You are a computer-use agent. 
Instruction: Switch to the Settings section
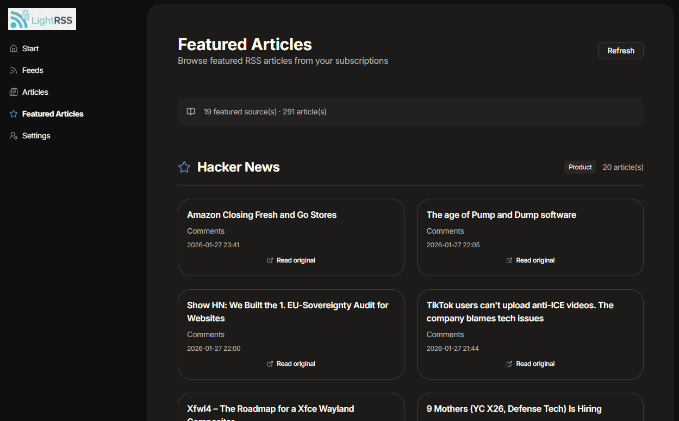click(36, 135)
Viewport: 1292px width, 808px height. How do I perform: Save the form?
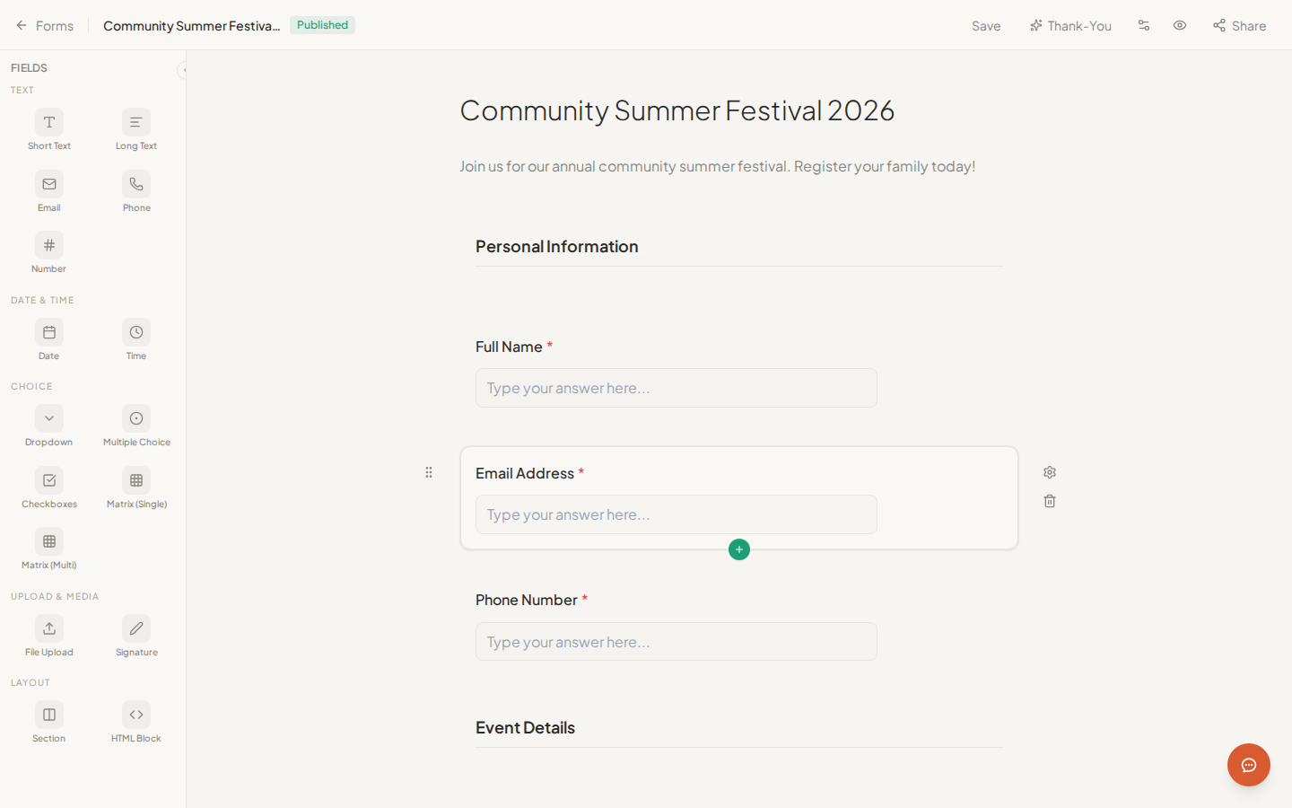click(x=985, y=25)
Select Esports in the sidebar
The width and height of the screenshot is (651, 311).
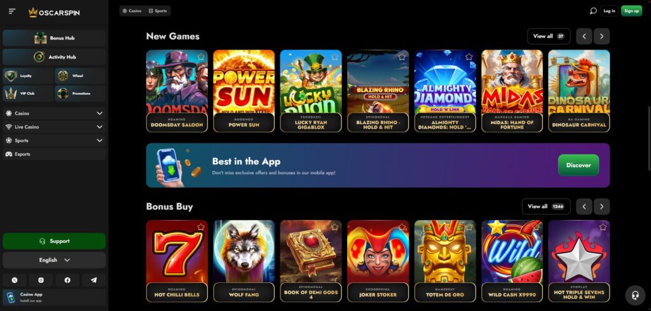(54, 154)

• [Action item] Please return only the lines from the one holding "Select Esports in the sidebar" through the end of the data, both ends included; do not copy any pictures.

• [Result]
Select Esports in the sidebar
The width and height of the screenshot is (651, 311).
(54, 154)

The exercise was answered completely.